Expenditure Approach to GDP/ Income Approach Notes
Focus Question:
1. Indicate whether each of the following is counted in US gross domestic product for the year 2011. Explain each of your answers.
a.) The value of a used textbook sold through an online auction in 2011.
-No, it is a secondhand good.
b.) Rent paid in 2011 by residents in an apartment building built in 2005.
- Yes, it is consumption.
What is the Expenditure Approach?
- C + Ig + G + Xn
What is the Income Approach?
- W + R + I + P + S
How to calculate Budget?
- Govt. purchases of goods & Services + Govt. transfer payments - Govt. tax & fee collection
- positive # = Déficit
- negative # =Surplus
How to calculate Trade?
- Export - Import
- positive # = Surplus
- negative # = Déficit
What Formula do you need to know?
- National Income:
- Compensation + Rental + Interest + Proprietors + Corporate Profits.
- GDP - Indirect Taxes - Depreciation - Net Foreign Factor Payment.
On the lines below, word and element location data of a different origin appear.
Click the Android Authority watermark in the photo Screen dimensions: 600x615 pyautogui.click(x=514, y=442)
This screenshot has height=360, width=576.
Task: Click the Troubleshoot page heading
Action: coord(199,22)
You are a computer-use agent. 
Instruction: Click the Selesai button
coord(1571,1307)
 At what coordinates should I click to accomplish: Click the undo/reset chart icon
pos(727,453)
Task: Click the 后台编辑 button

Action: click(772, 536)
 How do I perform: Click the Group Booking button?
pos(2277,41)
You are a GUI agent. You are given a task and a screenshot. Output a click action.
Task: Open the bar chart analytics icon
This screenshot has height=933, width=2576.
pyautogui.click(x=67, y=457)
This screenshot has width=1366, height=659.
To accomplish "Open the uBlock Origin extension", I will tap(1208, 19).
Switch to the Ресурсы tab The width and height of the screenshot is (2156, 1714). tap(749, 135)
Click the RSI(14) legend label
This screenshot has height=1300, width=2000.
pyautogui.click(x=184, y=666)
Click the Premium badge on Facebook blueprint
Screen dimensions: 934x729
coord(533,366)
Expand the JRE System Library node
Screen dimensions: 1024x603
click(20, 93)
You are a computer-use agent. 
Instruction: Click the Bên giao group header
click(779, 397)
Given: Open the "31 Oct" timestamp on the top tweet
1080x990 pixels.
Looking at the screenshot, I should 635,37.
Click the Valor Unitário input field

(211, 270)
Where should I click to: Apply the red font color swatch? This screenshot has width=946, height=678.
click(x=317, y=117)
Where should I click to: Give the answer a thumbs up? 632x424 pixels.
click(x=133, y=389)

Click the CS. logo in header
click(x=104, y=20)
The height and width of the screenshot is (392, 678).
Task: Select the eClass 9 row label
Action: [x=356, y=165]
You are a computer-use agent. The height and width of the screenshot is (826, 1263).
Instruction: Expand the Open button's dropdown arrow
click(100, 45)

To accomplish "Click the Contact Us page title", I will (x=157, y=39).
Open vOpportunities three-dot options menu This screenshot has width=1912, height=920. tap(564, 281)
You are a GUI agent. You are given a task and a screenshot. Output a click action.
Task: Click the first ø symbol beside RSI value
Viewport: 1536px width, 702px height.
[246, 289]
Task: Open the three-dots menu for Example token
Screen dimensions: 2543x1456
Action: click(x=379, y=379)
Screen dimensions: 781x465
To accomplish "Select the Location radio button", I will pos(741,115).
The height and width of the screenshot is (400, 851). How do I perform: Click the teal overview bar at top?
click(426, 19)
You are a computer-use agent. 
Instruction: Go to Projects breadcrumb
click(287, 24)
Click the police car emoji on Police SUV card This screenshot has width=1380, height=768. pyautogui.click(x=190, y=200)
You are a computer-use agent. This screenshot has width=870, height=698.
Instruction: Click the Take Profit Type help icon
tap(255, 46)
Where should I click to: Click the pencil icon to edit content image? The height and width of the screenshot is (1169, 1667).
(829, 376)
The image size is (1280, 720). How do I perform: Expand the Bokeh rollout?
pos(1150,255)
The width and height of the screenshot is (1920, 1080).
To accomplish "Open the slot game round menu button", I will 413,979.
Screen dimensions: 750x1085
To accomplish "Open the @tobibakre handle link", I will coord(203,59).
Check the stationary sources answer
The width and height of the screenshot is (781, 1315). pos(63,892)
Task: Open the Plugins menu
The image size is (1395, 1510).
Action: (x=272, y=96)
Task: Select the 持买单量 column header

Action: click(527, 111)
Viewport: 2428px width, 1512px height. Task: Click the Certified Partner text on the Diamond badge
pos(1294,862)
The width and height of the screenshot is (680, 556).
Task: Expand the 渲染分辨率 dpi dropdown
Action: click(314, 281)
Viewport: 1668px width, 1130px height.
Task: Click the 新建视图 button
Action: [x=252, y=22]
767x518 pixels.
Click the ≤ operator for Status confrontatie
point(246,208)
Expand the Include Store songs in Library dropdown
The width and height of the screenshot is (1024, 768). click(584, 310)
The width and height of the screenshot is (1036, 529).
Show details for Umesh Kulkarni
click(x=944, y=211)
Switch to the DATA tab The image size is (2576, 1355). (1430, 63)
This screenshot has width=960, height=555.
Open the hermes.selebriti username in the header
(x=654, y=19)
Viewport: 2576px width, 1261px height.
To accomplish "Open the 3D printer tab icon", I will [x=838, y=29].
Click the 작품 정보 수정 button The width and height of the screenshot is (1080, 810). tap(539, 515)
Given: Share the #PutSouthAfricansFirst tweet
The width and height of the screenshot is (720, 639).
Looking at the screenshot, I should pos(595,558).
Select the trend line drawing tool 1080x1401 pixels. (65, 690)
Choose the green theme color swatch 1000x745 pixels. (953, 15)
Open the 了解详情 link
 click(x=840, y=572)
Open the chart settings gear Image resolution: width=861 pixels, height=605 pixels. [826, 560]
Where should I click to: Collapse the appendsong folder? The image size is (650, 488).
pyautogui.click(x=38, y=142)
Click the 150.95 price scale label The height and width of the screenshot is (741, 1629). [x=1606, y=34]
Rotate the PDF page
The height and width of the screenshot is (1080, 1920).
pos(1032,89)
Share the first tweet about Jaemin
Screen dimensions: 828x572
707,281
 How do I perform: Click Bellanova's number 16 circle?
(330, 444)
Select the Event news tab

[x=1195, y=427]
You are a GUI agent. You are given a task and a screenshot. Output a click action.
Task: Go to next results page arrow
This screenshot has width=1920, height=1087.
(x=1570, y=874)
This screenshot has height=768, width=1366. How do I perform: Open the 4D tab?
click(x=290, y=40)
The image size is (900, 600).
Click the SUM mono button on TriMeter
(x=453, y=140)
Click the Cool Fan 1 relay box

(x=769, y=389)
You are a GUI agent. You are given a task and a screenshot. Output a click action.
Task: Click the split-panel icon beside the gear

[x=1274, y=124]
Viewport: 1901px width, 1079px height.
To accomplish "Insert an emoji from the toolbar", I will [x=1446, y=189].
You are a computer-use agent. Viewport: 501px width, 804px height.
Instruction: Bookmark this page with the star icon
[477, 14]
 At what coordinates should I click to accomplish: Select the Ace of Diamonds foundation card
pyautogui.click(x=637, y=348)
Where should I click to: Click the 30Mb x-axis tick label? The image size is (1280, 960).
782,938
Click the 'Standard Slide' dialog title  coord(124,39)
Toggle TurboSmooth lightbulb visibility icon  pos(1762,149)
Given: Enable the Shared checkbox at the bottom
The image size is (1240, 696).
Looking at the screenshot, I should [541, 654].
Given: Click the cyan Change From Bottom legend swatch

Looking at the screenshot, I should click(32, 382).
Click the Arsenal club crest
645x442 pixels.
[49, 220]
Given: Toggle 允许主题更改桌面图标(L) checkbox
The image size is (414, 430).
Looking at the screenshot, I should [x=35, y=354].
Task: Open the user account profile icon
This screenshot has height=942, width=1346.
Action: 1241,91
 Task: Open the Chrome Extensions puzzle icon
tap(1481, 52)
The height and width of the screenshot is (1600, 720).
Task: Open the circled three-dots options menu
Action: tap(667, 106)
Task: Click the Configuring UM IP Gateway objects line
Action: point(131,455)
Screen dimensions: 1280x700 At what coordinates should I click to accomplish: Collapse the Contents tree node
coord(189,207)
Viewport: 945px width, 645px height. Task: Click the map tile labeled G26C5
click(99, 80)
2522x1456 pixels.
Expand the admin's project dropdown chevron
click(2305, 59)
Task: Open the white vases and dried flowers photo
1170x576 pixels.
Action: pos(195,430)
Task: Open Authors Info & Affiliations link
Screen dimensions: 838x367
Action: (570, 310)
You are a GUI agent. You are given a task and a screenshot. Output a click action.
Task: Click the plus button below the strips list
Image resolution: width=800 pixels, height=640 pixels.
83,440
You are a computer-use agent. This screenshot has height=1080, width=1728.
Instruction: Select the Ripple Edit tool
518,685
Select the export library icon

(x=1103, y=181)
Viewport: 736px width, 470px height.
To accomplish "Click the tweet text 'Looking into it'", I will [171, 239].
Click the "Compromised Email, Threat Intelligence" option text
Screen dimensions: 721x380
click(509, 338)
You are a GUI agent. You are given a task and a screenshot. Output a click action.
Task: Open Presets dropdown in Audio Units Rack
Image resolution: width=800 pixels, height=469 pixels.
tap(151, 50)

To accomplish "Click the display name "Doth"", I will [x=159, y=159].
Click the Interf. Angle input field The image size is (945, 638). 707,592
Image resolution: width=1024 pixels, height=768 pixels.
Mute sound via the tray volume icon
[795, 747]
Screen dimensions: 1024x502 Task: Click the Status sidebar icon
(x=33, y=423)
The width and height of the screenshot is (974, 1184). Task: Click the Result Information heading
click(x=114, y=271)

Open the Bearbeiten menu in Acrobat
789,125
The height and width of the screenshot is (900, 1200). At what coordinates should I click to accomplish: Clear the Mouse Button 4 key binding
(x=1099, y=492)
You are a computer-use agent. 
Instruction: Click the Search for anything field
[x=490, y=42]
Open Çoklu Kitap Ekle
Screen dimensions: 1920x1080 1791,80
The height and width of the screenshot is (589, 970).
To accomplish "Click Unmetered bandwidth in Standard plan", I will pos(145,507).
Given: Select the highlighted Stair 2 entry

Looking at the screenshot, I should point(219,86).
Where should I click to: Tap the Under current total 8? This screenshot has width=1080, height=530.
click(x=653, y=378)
- Disposable Personal Income:
- National - Personal Taxes + Government Transfer
I like your style of notes! It makes the information easier to read and to study off of. I also enjoyed your examples of what can be included or excluded in GDP, it helped me understand GDP calculations better. I think you could add some videos or links to a website explaining how to use the formulas that are given, it would take your blog to another level! Any visuals/pictures would really help as well!